REQUIRED ACTION = Look through the material below and give the number of lines where the string "https" occurs, with nothing added.

MATERIAL SHOWN =
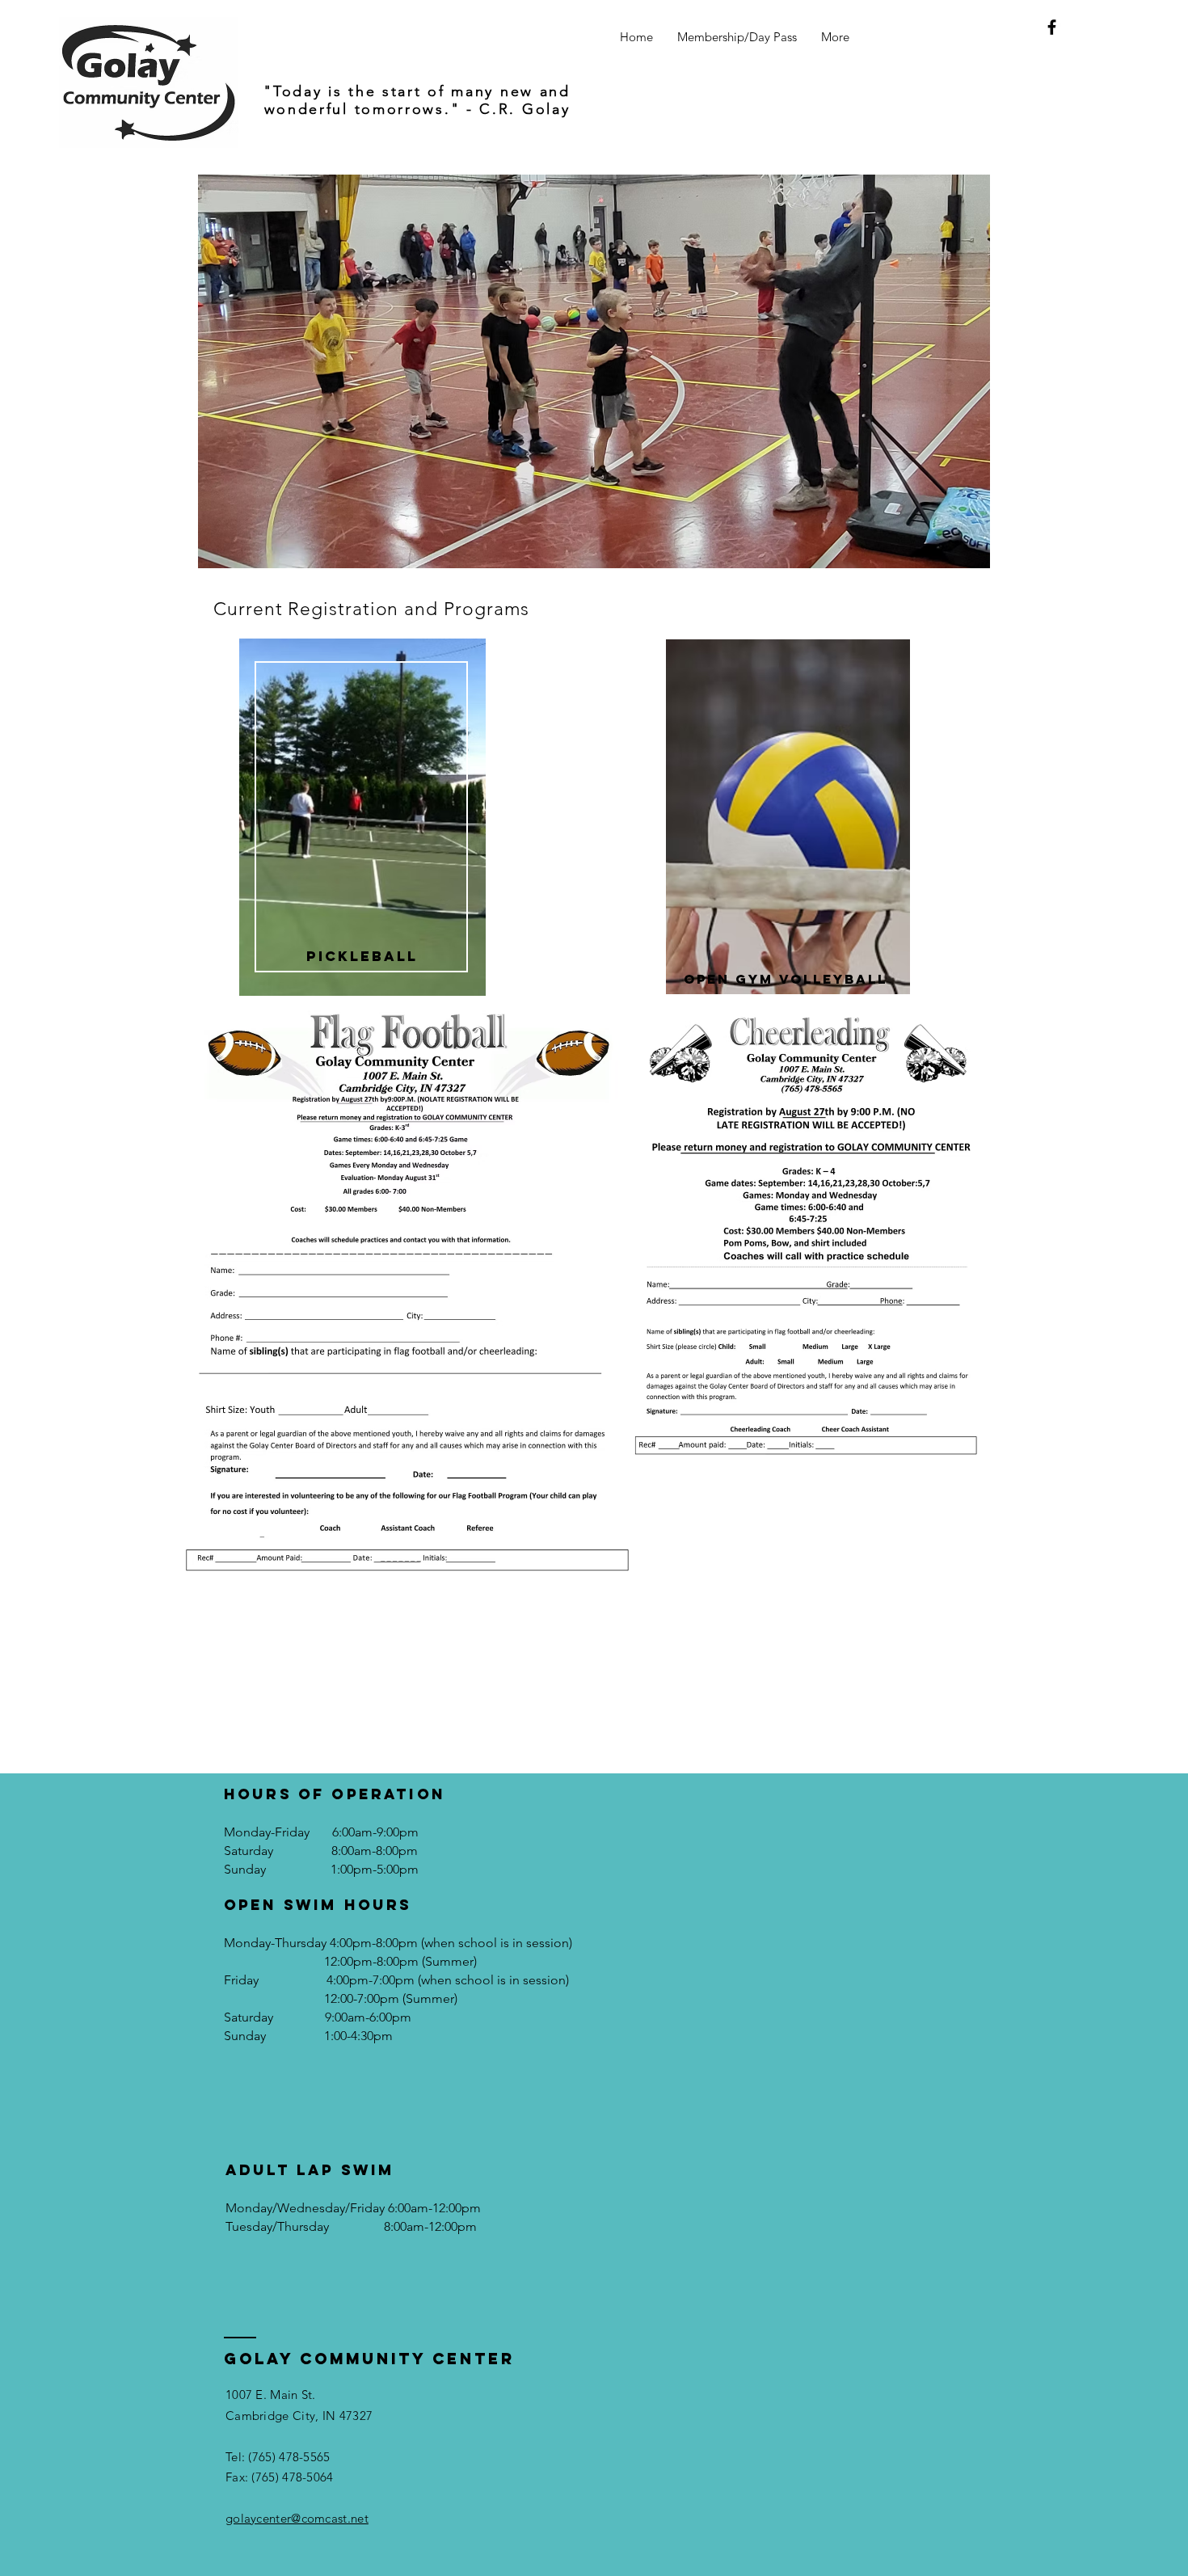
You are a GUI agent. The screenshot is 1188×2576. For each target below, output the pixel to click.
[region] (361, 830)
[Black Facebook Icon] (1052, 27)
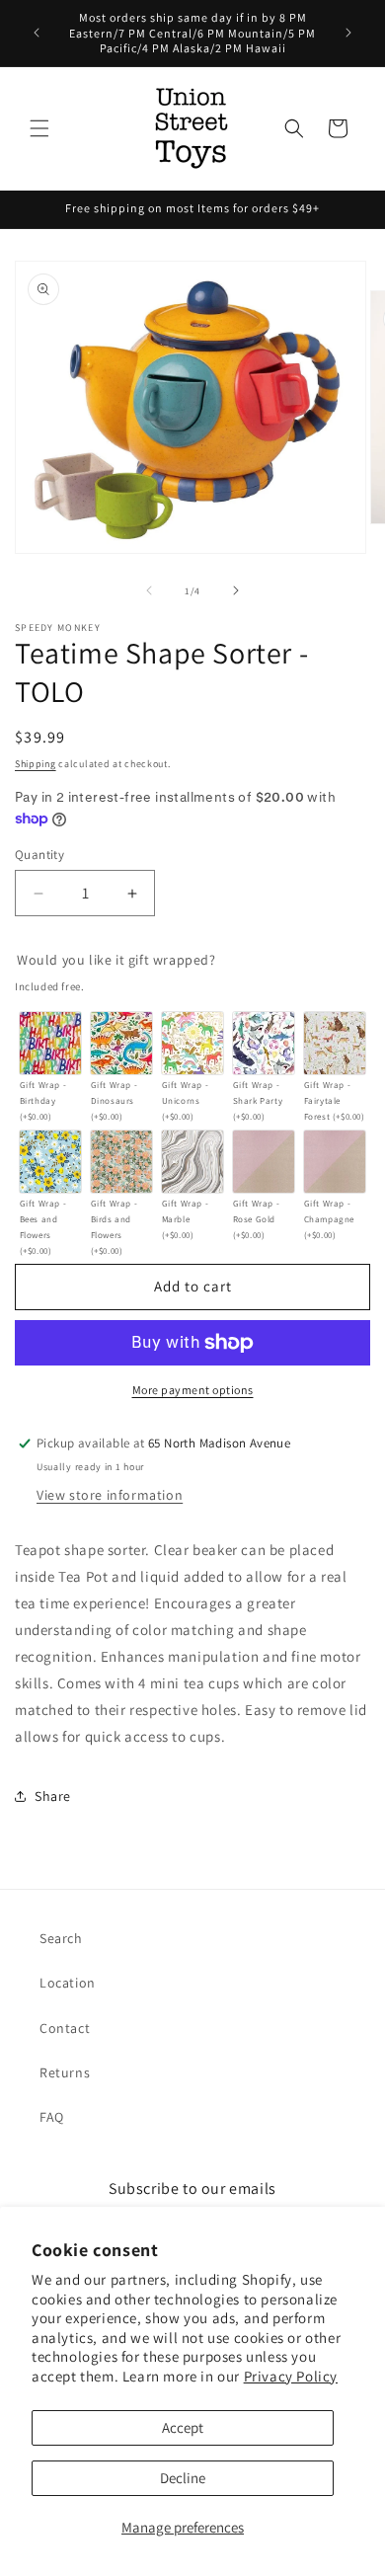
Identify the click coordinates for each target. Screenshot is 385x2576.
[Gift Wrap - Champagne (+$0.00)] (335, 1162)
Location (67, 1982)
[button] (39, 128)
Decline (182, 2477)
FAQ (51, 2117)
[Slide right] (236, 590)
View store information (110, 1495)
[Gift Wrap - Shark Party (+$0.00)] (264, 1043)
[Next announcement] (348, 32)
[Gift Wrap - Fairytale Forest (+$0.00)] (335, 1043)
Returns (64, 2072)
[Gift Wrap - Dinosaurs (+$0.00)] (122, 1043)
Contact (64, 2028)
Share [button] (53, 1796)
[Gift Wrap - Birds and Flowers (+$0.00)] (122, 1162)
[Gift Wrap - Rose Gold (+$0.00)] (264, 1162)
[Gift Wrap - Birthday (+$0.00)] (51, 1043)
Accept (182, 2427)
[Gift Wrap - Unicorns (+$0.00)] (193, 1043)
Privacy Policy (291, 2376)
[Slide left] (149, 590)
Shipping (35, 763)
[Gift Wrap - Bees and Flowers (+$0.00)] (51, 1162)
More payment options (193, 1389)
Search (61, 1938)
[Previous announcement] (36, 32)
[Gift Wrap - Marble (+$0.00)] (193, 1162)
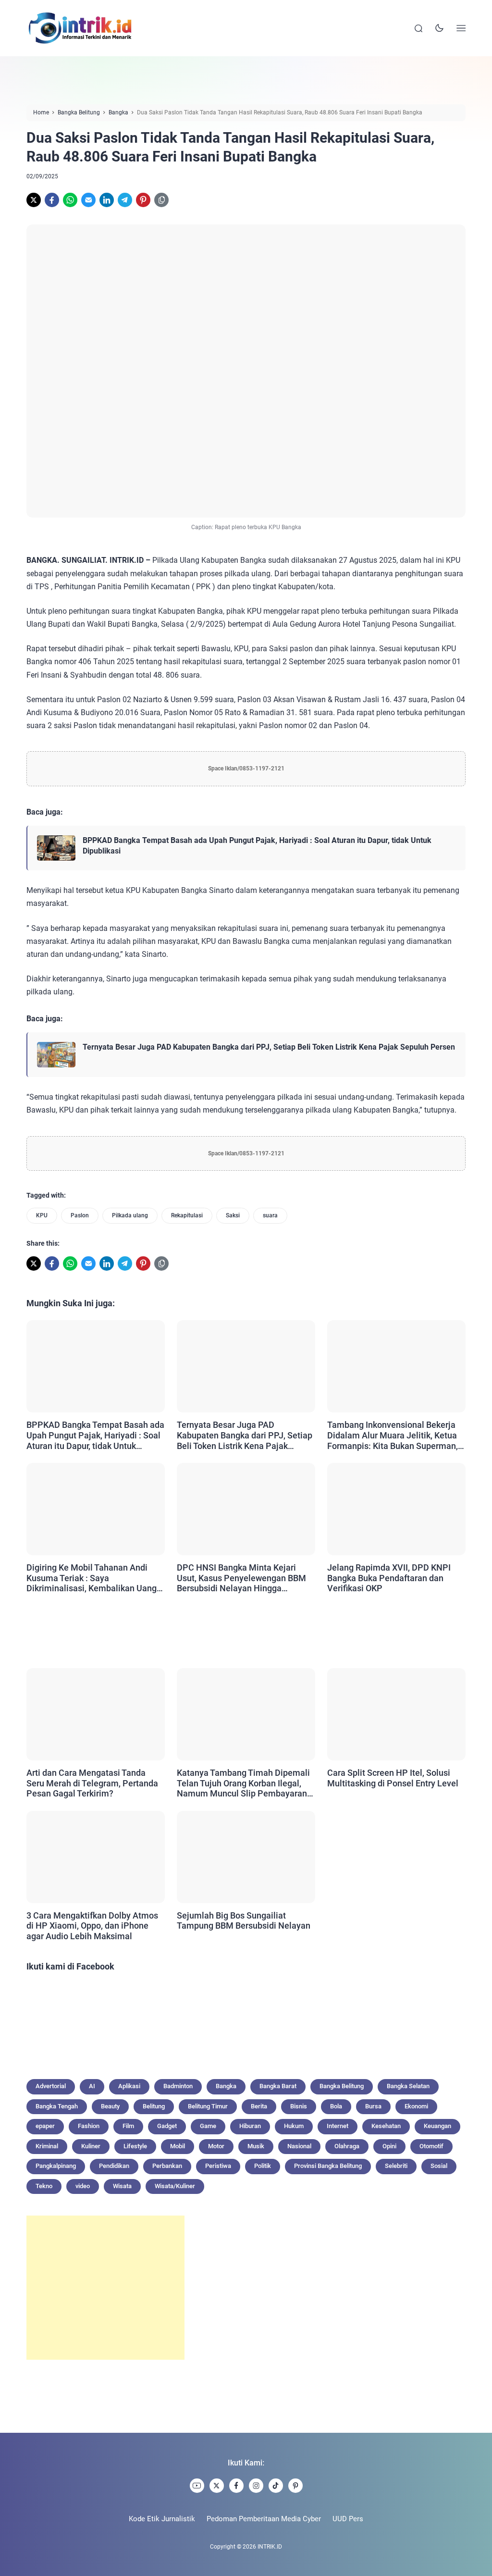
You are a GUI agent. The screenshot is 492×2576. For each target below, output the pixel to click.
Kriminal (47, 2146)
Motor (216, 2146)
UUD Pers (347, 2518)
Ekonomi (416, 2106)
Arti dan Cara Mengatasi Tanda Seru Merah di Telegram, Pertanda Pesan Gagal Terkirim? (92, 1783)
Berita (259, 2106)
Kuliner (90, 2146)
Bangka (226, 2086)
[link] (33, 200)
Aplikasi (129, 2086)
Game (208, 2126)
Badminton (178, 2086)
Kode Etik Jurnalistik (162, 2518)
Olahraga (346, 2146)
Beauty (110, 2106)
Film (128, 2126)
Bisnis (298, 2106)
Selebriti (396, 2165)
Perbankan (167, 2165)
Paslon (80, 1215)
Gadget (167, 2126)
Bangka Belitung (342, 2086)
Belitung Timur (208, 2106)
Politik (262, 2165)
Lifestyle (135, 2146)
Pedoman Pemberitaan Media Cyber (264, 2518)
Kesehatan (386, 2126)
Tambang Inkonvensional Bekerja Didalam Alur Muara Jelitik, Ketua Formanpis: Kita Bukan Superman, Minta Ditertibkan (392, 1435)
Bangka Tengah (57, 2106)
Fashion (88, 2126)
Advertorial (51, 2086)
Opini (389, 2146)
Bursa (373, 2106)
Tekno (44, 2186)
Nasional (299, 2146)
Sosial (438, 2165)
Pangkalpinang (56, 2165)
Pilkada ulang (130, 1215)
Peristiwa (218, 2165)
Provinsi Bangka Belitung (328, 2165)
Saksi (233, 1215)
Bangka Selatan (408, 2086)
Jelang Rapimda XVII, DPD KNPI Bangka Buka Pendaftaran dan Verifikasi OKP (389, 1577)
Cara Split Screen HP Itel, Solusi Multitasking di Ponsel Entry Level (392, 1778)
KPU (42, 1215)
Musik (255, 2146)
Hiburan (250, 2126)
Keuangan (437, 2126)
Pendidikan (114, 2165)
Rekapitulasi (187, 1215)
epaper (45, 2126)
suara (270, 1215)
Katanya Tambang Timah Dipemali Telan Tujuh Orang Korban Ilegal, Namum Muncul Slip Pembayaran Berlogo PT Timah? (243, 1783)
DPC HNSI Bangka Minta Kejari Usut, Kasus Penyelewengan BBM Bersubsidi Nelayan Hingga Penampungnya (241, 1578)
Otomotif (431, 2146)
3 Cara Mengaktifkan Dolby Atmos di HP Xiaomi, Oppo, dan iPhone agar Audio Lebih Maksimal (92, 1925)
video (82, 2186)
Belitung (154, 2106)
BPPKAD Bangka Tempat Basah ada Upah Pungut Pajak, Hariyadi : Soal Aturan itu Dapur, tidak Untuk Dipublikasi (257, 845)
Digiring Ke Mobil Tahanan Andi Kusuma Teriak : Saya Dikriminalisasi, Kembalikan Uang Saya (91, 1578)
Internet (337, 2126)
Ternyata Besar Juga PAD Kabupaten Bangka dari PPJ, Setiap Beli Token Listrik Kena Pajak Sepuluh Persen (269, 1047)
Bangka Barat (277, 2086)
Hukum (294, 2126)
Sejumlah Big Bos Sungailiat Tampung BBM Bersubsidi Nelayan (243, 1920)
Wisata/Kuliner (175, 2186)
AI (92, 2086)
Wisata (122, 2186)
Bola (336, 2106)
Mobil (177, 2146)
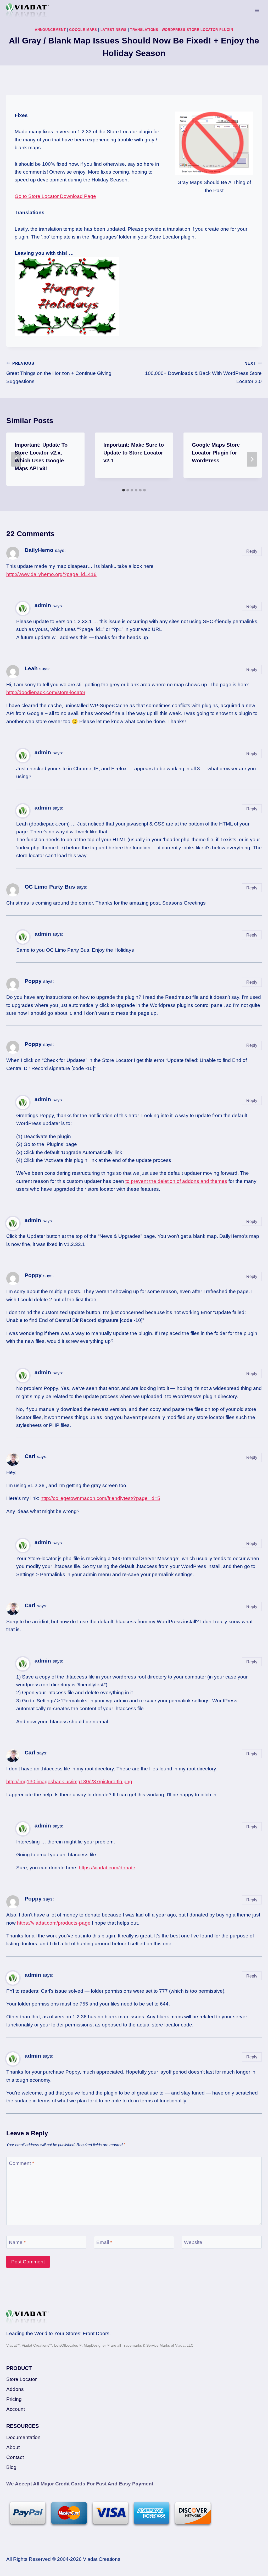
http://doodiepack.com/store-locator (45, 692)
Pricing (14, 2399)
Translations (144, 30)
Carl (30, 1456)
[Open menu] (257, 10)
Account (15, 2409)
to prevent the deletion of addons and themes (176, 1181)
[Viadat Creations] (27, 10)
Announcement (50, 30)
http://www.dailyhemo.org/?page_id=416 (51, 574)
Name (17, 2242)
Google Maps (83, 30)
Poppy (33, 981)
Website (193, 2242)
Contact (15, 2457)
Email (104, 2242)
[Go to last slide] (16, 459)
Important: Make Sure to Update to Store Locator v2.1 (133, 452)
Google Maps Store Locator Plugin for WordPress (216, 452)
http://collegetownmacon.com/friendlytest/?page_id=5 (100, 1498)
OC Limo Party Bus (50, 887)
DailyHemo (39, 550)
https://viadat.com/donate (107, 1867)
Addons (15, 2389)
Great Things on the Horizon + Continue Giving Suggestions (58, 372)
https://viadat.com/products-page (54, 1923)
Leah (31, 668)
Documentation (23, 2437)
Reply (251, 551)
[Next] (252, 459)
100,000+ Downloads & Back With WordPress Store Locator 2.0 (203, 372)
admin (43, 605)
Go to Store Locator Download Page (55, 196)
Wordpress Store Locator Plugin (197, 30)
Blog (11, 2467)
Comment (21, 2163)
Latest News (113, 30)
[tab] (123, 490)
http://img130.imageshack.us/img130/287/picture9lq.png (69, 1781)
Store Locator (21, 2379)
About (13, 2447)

RESPONSE TO THE EXERCISE = 2